Lush resin mixed media paintings by Susan Goldsmith take the spotlight at Gallery Henoch in an exhibition opening this April. Goldsmith bucks conventional painting for works that mix modern and traditional materials. An opening reception with the artist will be held Thursday, April 18th, from 6 – 8pm. The event is free and open to the public.
Susan Goldsmith’s paintings focus on the cycles of nature, sunlight and shadow, time’s passage, and human perception. Much of her subject matter comes from exploration—hiking the mountain landscapes surrounding Jackson Hole, Wyoming and roaming Central Park in New York City. She often presents the cropped compositions in a series, as triptychs and diptychs, constructing for the viewer what amounts to glimpses of nature viewed as a sequenced set. In presenting only slices of nature, Goldsmith allows each tree blossom to transmit its own lucid energy. Goldsmith then suspends the images in transparent resin over reflective panels, gilt in silver or gold leaf, giving them a shimmering ephemeral quality. Art writer Patricia Albers observes that, “As one angles around a Goldsmith, light as fickle and delicious as nature’s asserts the beauty of her subject, shifts, mirrors the room, and then fades.”
While certain of Goldsmith’s methodologies derive from traditional painting, it is also informed by working on feature films for Lucas Digital Arts and Industrial Light & Magic. She employs animation techniques like rotoscoping (the tracing of film) in her painting. By approaching her work from the perspective of cinematography, Goldsmith began to master light as a medium. Goldsmith’s gold and silver leaf panels allow light to bounce and reflect through the paints and prints encased in transparent layers of resin, taking every advantage of a color’s optic vibrancy. These richly hued compositions appear to glow before the viewer and transmit a contagious radiance.

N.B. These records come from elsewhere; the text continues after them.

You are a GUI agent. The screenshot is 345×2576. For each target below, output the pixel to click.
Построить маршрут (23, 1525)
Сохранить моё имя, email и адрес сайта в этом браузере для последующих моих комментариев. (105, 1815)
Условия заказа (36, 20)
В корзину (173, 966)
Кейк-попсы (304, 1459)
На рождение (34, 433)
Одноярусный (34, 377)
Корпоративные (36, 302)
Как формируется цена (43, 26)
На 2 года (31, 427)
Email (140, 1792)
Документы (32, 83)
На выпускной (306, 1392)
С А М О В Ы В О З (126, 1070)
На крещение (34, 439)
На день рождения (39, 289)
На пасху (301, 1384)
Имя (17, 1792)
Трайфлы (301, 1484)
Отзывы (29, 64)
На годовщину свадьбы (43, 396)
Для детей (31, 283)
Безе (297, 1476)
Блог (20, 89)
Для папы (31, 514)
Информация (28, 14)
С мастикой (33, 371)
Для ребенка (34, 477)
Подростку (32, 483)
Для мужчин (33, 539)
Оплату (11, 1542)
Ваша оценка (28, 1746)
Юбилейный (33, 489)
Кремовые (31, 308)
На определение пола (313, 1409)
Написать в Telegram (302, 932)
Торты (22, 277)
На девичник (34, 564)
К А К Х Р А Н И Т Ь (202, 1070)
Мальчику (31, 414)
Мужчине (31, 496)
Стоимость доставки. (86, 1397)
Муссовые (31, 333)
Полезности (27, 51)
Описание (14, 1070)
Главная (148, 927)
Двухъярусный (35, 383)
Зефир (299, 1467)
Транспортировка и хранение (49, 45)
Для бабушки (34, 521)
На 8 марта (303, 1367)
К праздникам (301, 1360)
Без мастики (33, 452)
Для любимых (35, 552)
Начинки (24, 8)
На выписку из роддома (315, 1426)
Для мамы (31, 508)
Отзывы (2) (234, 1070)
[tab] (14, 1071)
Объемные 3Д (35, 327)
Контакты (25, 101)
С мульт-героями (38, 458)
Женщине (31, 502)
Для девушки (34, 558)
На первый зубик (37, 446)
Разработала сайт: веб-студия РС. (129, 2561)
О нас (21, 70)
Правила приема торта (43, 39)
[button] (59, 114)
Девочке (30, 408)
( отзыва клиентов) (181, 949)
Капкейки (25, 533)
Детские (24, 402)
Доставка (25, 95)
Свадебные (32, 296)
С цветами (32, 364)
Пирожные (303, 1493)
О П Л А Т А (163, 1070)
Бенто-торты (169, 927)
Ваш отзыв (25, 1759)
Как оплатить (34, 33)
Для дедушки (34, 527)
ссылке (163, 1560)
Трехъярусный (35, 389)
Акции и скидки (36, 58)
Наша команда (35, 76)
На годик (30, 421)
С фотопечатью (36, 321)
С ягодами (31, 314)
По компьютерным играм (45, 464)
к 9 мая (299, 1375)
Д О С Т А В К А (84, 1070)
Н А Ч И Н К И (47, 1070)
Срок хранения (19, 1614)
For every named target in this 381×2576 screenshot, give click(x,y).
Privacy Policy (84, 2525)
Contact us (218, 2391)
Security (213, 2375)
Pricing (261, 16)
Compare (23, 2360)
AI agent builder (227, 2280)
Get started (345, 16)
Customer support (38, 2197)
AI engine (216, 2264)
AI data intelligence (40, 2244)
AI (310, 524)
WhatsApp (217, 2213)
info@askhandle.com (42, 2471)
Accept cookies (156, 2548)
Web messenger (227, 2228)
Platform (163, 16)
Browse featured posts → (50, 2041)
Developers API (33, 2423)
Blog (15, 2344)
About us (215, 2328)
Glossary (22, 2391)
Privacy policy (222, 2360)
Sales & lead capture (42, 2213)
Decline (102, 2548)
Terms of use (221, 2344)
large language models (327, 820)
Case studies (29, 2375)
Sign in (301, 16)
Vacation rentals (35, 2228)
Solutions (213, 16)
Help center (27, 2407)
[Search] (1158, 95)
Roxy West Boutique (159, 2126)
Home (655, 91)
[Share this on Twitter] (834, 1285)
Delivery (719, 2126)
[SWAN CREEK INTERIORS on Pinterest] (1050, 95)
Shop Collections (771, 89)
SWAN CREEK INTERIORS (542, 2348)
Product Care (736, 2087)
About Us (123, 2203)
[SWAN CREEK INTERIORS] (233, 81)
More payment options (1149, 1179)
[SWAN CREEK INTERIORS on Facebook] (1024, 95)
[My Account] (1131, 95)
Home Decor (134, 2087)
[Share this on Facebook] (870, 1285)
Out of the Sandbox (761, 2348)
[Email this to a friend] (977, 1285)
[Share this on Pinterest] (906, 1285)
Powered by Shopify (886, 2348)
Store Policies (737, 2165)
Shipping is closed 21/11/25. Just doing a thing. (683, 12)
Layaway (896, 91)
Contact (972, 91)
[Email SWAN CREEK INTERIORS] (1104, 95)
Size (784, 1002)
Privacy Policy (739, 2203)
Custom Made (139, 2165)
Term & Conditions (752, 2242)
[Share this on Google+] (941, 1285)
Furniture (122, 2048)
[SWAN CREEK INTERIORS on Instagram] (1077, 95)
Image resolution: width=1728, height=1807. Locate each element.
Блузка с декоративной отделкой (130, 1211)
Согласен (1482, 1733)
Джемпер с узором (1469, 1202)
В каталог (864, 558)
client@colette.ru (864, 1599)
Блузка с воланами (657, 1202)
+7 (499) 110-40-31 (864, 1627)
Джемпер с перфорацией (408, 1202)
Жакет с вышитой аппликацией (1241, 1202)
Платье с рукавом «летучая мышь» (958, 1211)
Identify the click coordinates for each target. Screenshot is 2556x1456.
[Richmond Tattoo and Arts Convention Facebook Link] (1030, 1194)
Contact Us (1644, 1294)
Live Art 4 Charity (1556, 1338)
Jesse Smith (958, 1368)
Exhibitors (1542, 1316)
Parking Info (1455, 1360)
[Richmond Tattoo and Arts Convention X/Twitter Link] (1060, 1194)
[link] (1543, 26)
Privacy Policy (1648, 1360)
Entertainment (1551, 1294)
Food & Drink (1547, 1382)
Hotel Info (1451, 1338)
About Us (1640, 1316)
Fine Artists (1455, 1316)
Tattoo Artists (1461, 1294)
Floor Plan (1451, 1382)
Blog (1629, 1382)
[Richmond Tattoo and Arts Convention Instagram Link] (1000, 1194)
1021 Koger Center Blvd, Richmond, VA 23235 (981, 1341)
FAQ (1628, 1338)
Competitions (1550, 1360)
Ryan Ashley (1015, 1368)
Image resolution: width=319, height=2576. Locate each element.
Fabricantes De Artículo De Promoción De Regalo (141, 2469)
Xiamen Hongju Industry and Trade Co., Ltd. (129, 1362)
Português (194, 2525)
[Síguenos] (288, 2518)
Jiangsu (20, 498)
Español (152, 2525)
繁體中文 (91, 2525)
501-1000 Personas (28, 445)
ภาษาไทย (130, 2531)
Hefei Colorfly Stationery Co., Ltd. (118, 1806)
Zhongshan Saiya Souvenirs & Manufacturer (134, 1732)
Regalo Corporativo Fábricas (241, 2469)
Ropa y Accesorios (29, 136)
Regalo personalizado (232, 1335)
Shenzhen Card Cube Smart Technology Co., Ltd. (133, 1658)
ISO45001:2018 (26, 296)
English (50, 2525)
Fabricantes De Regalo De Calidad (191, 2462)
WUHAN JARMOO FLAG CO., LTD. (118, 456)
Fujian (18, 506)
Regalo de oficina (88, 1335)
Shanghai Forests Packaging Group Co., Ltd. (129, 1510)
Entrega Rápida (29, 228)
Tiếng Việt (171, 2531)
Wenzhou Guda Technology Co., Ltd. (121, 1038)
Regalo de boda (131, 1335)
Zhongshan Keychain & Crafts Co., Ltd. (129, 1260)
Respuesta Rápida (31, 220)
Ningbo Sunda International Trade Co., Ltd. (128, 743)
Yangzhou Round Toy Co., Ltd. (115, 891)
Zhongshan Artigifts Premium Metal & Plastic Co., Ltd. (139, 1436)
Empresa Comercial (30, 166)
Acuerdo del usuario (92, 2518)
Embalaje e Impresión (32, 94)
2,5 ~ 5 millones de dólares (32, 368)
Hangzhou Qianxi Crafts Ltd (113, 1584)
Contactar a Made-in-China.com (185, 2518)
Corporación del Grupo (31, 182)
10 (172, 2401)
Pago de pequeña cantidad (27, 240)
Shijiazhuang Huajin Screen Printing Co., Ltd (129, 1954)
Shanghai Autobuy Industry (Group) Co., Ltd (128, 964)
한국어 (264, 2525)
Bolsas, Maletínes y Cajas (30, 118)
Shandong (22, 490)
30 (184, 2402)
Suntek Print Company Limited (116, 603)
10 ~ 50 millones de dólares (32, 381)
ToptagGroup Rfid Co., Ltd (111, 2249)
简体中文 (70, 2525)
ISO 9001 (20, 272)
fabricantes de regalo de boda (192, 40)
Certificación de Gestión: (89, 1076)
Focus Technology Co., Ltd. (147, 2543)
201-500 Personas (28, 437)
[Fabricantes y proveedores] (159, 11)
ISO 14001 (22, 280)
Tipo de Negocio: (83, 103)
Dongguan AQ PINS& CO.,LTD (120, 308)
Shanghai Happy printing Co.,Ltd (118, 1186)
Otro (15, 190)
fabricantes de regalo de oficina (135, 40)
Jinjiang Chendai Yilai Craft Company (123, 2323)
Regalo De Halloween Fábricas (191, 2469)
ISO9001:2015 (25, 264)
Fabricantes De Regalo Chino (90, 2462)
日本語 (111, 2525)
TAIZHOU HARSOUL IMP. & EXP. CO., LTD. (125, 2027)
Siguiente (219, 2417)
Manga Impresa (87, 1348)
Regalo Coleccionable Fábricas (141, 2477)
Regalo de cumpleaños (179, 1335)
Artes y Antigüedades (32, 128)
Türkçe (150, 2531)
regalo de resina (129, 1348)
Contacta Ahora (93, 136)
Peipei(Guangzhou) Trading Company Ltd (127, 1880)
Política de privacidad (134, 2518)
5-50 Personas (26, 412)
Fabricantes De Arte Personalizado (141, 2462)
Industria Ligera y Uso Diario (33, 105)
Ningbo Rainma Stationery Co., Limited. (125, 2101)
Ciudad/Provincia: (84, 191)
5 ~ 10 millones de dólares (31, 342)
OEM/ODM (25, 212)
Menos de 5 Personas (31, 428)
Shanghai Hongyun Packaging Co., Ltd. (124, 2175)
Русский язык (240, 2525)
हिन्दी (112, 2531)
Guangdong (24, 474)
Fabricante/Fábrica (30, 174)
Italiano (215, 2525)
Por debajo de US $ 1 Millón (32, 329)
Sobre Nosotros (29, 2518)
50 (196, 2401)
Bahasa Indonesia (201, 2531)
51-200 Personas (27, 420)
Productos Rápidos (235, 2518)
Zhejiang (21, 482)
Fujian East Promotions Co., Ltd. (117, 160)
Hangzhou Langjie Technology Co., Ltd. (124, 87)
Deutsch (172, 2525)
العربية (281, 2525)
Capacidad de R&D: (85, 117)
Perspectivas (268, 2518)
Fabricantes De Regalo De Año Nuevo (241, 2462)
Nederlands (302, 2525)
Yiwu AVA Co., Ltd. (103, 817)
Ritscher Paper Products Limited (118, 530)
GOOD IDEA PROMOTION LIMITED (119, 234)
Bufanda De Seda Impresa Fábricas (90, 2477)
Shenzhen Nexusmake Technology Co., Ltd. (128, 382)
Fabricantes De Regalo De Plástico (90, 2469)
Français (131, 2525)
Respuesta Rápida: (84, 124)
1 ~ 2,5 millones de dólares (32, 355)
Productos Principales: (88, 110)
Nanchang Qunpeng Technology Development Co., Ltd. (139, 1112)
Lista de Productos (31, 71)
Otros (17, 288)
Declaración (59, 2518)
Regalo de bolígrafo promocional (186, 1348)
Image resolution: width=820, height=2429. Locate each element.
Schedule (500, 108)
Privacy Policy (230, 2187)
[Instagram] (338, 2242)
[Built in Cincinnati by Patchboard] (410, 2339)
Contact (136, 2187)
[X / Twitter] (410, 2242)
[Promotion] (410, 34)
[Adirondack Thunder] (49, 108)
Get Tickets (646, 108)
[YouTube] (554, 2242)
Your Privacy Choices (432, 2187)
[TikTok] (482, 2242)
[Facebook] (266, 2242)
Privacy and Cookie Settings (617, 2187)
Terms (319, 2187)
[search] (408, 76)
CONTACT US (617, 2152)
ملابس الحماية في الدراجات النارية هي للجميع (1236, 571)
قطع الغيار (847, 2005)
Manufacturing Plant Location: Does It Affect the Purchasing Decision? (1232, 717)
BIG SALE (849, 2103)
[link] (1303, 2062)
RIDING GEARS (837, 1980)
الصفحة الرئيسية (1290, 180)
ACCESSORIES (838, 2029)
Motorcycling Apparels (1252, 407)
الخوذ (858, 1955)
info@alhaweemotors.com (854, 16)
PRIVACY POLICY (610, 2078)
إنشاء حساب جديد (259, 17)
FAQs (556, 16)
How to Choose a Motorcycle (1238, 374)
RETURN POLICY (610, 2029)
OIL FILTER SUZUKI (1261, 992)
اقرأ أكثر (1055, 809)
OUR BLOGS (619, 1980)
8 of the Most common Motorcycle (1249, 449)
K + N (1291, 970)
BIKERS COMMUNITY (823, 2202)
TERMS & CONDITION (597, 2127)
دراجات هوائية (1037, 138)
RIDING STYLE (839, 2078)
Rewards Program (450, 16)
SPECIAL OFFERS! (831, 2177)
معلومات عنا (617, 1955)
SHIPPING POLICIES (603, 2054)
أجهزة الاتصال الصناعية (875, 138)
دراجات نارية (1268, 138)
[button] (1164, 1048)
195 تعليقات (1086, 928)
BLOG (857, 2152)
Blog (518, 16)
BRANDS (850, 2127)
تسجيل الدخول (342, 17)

Susan Goldsmith’s studio is based in California, where she attended Cal. Arts, Oakland. She received her BFA in 1977 for printmaking and drawing and a MFA, in 1992, for painting and drawing. She has been included in exhibitions at the Oakland Museum of Art, CA, the Sonoma Valley Museum of Art, CA, The Marin Arts Council, CA, the US Art in Embassies Program, and in NHK Broadcasting Corporation’s “One Heart, One World,” which traveled to New York, USA; Sao Paulo, Brazil; Paris, France; Hanoi, Vietnam; Sydney, Australia; and Tokyo, Japan.